* **Task to complete**
Rescale the records from the line containing "975x521 pixels." up to and including the line containing "511x694 pixels.", reproducing every line, requests included. Multiply each coordinate in the answers by 1.5 and round it to a whole number, with halves rounding up, and leave all other numbers unchanged.

* **Recorded data**
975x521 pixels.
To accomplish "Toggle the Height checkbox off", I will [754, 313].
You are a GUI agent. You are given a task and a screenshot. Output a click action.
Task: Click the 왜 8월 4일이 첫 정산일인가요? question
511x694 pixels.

...

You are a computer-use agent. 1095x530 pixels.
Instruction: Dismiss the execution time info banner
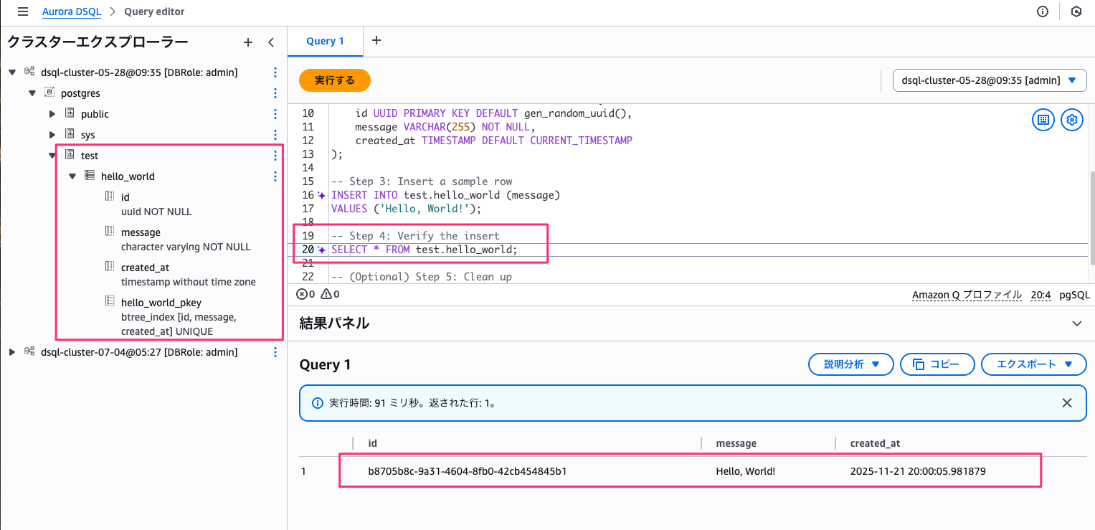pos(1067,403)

--

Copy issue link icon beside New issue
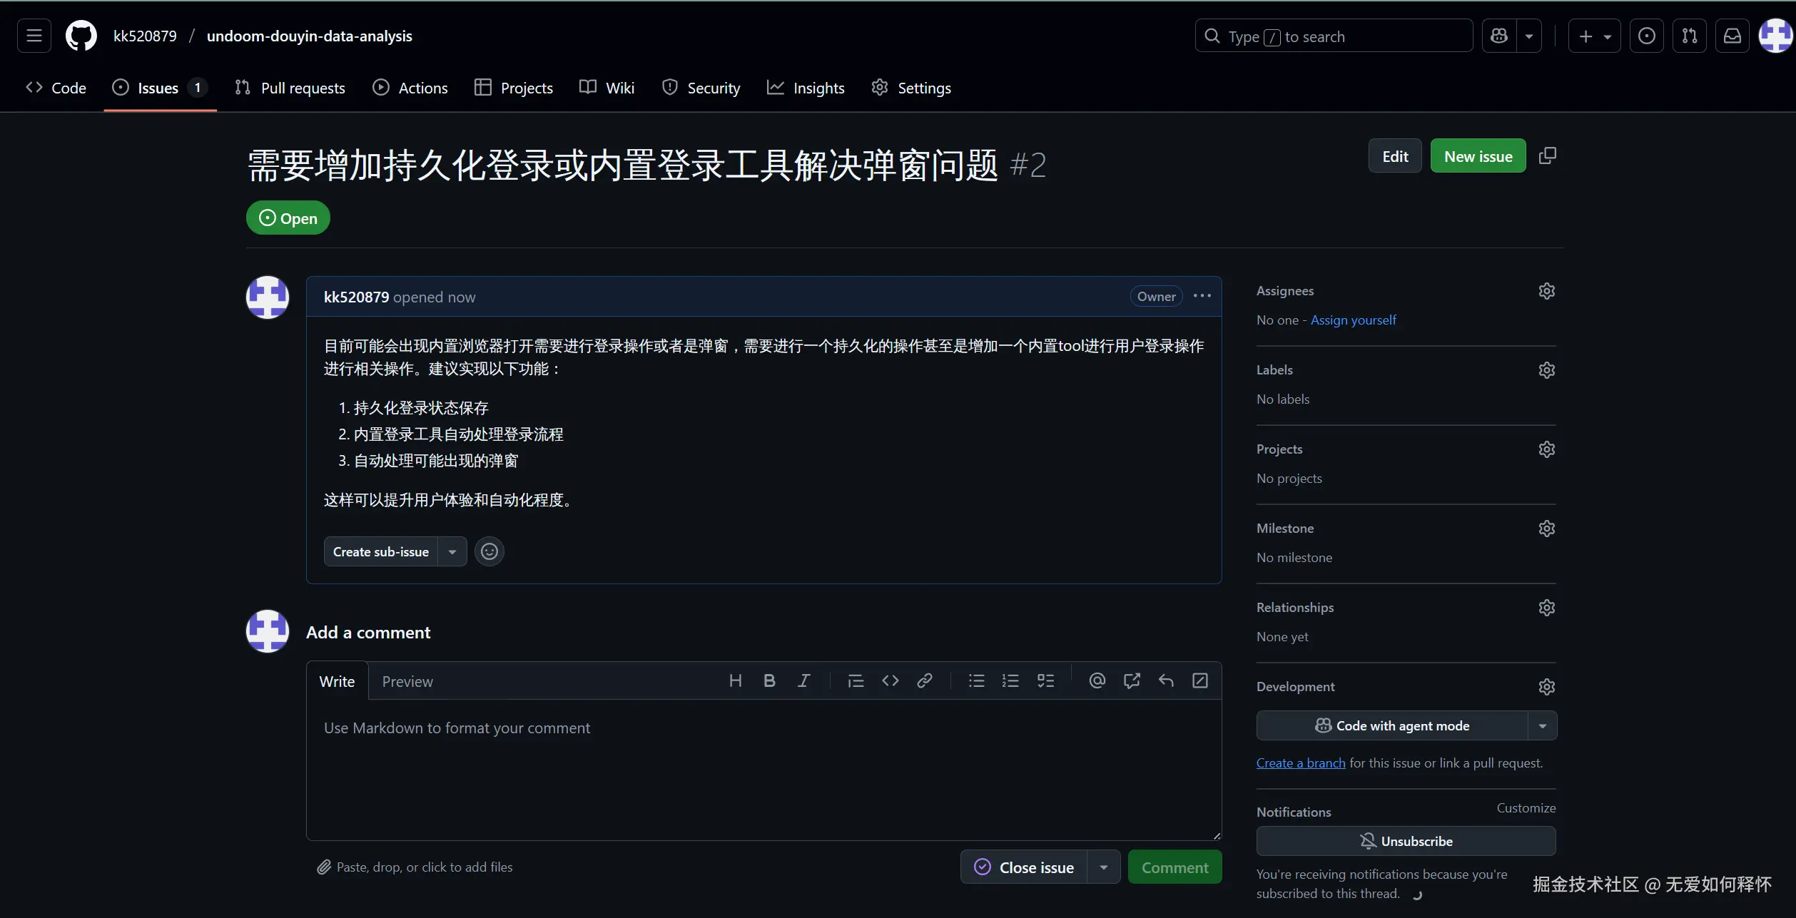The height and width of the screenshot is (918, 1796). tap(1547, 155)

* **Output below**
975x521 pixels.
To accomplish "Toggle the Height checkbox off", I will [1131, 470].
You are a GUI agent. You are given a task and a screenshot. Output a click action.
Task: Click the 왜 8월 4일이 첫 정산일인가요? question
511x694 pixels.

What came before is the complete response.